In March, the National Grocers Association (NGA), a trade association representing independent grocery stores, released a white paper detailing the ways in which dominant retailers are abusing their market power over suppliers and marginalizing small grocers. The pandemic has exacerbated such abuses, the group argues, citing practices such as big box retailers demanding priority access to products in short supply, while small stores have been frozen. The group is calling for the enforcement of anti-monopoly laws, including the long-dormant Robinson-Patman Act, to tackle what it sees as “economic discrimination.”

Adopted in 1936, Robinson-Patman aimed to preserve the viability and diversity of small retailers by ensuring that large chain stores do not engage in price discrimination and other unfair business practices. For example, it is illegal for suppliers to charge small retailers more than large chains for the same product.

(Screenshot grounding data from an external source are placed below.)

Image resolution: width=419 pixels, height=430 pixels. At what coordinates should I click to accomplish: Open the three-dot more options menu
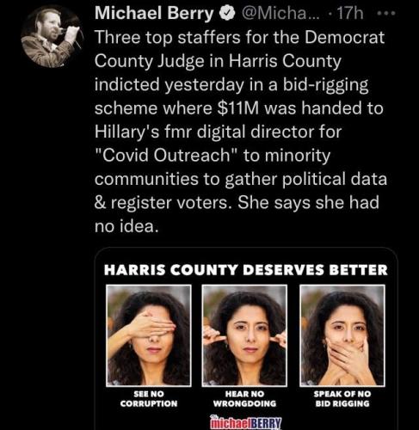click(x=386, y=13)
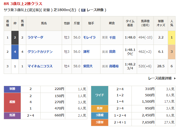Screen dimensions: 180x128
Task: Open the レース映像 race video link
Action: click(95, 10)
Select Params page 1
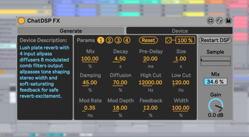 click(101, 40)
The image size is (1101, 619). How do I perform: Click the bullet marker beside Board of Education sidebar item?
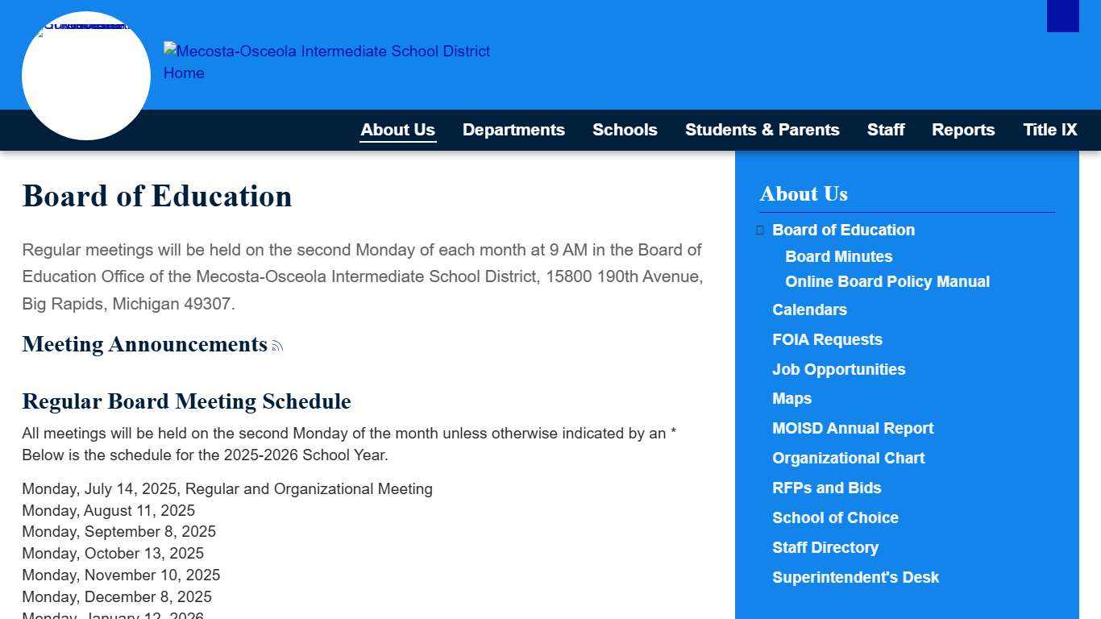tap(760, 230)
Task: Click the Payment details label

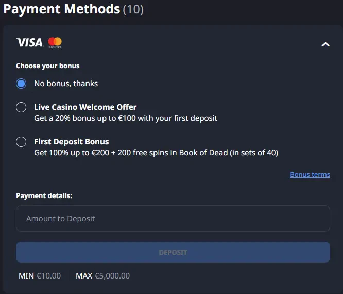Action: click(x=44, y=195)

The NGA argues that it is time to revive Robinson-Patman and other anti-monopoly laws. “Lack of antitrust enforcement has crippled competition in the grocery industry and hurt American consumers,” said Chris Jones, senior vice president of government relations at NGA. “Economic discrimination is, in fact, a problem that extends far beyond our industry… [We’re calling] to Congress and the federal government to modernize and enforce antitrust laws. “

Smaller, family-owned, or employee-owned grocery stores sell 25 percent of all grocery products and play a unique role in the grocery market. According to the USDA, rural areas and low-income communities left behind by chain stores tend to rely more on these independent food retailers. Suppliers of new or local food products can also start selling to independent grocers before expanding into larger distribution, argues the NGA white paper.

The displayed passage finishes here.